Duckworth’s Buddhas ultimately harness cycles. Akin to the Rothko Chapel in its naming and multi-panel layout, Duckworth’s Buddha Chapel creates a less pure environment, yet one that is more in touch with the rich complexity of reality. One painting alone will change from different angles, will shift at different distances of observation, new details come to the surface and fade away again. One painting alone contains a complex multi-valanced universe; and as a group, the connections multiply quickly. As a viewer I begin to move from one to another, trying to piece together those connections; this is only a hint of the universe within the artist’s mind. These paintings deeply explore – and reveal –both their subject matter and their different media.

The video work ‘AWAKE’ brings Duckworth’s artistic process to life, saturated with imagery, resonating with doubling and parallels. The first continuous sequence in the film – after a patchwork of moments – shows the artist walking across the screen: across a field, across a forest, across the shore, across a bridge, across a body of water. The movement is continuous but the landscape is bisected – we imagine the space between. He then passes through a series of consecutive doorways, no door leading to a logical new space. This path is not linear. It is in the in-between spaces where our mind must make the leap. It brings to mind Nam June Paik’s ‘TV-Buddha’ (1974) in which a Buddha statue sits in front of a television, which itself acts as a mirror showing the Buddha broadcast, since the statue is being recorded by a camera just above the television.

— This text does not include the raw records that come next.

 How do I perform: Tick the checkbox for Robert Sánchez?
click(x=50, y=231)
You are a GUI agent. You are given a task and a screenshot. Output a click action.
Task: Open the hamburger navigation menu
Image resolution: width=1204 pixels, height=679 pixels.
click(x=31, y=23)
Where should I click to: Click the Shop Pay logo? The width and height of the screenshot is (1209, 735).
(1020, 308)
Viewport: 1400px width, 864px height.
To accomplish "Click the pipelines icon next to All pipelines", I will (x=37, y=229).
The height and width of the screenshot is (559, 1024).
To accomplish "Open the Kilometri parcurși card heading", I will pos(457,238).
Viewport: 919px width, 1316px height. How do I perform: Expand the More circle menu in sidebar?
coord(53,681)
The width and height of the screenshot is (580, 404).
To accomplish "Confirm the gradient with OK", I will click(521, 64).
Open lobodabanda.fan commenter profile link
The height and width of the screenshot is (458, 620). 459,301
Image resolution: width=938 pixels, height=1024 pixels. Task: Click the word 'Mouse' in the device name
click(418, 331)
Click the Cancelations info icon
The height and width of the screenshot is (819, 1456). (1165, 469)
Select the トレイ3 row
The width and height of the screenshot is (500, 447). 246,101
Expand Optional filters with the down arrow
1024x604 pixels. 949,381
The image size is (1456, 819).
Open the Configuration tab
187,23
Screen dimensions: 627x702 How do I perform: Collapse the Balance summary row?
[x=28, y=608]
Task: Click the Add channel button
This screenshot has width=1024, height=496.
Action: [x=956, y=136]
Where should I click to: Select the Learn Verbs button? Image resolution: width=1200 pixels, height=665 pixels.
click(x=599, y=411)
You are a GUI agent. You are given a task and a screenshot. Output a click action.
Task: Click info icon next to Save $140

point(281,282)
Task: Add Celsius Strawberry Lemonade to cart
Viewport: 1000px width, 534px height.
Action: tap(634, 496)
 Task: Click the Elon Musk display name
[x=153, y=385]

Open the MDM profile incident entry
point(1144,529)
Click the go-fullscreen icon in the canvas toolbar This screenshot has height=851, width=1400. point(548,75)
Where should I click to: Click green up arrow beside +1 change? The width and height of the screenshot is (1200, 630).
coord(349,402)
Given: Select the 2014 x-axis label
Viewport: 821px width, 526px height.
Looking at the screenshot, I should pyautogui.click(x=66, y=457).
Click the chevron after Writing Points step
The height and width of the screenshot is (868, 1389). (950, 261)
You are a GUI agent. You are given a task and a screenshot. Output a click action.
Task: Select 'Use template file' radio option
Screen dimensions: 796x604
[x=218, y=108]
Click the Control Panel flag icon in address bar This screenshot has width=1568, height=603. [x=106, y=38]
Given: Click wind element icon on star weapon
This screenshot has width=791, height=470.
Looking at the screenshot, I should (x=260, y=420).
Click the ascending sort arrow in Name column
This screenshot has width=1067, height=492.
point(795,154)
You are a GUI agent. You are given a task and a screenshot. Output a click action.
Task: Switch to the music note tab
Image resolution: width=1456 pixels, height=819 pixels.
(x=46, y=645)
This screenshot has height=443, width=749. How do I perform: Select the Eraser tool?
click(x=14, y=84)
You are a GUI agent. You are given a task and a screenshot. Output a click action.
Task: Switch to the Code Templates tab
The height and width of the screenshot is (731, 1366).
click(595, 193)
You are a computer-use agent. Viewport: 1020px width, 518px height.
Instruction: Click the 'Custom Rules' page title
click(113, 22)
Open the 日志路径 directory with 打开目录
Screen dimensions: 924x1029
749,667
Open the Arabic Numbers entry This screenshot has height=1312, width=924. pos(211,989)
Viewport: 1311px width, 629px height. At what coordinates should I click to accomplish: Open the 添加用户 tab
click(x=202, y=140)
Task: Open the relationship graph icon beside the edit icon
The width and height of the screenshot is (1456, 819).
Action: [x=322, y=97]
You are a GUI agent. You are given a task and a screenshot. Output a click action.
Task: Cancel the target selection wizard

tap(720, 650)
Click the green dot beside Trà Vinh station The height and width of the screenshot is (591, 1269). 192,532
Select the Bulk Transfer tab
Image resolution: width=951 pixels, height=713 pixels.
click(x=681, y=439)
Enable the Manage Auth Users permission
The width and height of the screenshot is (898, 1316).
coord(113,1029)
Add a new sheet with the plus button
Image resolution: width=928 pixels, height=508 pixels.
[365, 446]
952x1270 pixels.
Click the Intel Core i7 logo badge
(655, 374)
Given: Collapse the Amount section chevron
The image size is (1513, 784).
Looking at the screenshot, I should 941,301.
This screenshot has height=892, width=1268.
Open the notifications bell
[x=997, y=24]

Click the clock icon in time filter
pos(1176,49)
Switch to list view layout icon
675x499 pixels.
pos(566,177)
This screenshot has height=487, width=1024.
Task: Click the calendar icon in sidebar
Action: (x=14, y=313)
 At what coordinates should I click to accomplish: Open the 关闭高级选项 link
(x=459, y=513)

Who contemplates whom in this loop? The camera the Buddha? The Buddha his image on TV? The image on TV the Buddha? The cycle grows quickly complex and endless. It is this cerebral movement brought to life in Duckworth’s video work that pinpoints what makes his Buddha series so engaging. His layering is seamless, yet his layers disparate; the mind must jump within these paintings and bring the seams of the layers together. The more time the viewer spends with each work, and with the entire body of Buddha works, the more the depth of each painting unfolds. Faced with such vastness – in the painting's layers that themselves speak of the lengthy labours of the artist – the viewer explores multiple worlds and seeks and journeys to reconcile the whole.